I agree with every word that passed the lips of the hon. Member for Stockton, North (Mr. Cook). This is a bad Bill, which has been badly considered.
At least some of my hon. Friends will be concerned about the wider problem of creating an unnecessary confrontation between this House and the House of Lords. We who are anxious to preserve our constitution and its checks and balances should realise what a grave disservice we are doing with this guillotine motion.
When the House of Lords says that it is not sure that we have got something right, amends our legislation and sends it back to us, it is saying in the politest possible way, "Please think again; we think you might have got this wrong." Sometimes that is said especially insistently, as when the Bill or the amendments we have passed obviously do not have the support of a decision at a general election or of the people.

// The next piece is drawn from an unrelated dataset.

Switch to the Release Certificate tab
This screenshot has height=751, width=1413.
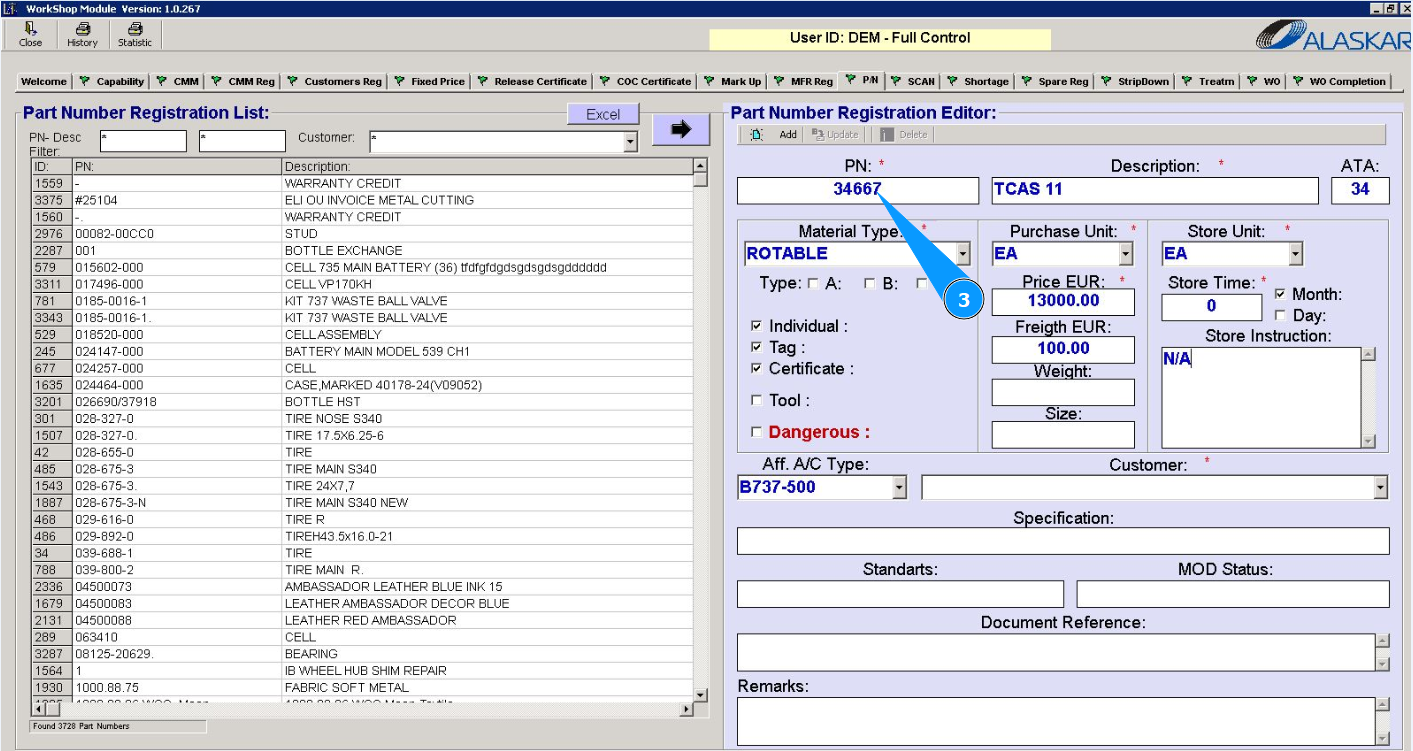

When we are in our most populist—and especially our agreed populist—mood, when we are at our worst and most tyrannical, the House of Lords says, "Hang on a moment. Think again, and please discuss the matter more carefully." Surely we as Tories should understand the importance of that request, yet we are giving the matter a cursory debate on a guillotine, after which we plan to have a short, truncated discussion on a few selected items, which, as the hon. Member for Stockton, North said, will be kept even shorter by the agreed discouragement that will be evinced from the Front Benches against every dissident voice; so 50,000 people will go unrepresented because of the gross tyranny of the House.
We who most of all represent the checks and balances of the constitution should draw back from an unnecessary confrontation.
The hon. Gentleman spoke about the 50,000 people. I wonder what he would say to a couple I met in my constituency, near the hon. Gentleman's: Martyn and Barbara Dunn, who came to a ceremony to commemorate the massacre at Dunblane, in which they lost their five-year-old daughter Charlotte. They are very keen on what we intend to do, as are all the other parents who lost children. What would the hon. Gentleman say to those parents, who believe that what the House intends to do is right, and that, although there is no guarantee that such a massacre will never occur again, it is one way of trying to prevent events such as happened at Hungerford and at Dunblane?
I would try to be as sympathetic as I possibly could, and I would explain to them that I understood entirely their wish to have the use of all guns banned; but I would say that people who engaged in the lawful and honourable activity of target shooting were entitled to continue to do that. I would say at the end of the conversation, as quietly and as carefully as I could, that as a matter of fact I thought that their appalling tragedy probably did not make them better judges of legislation, and that it might indeed make them worse judges. I would say that, fortunately, we have in general a rather good system of considering legislation in a way that is somewhat detached from their raw emotions, and that the most important thing was to consider legislation carefully and not in a mood of deep emotion. I think that, on reflection, they would understand that.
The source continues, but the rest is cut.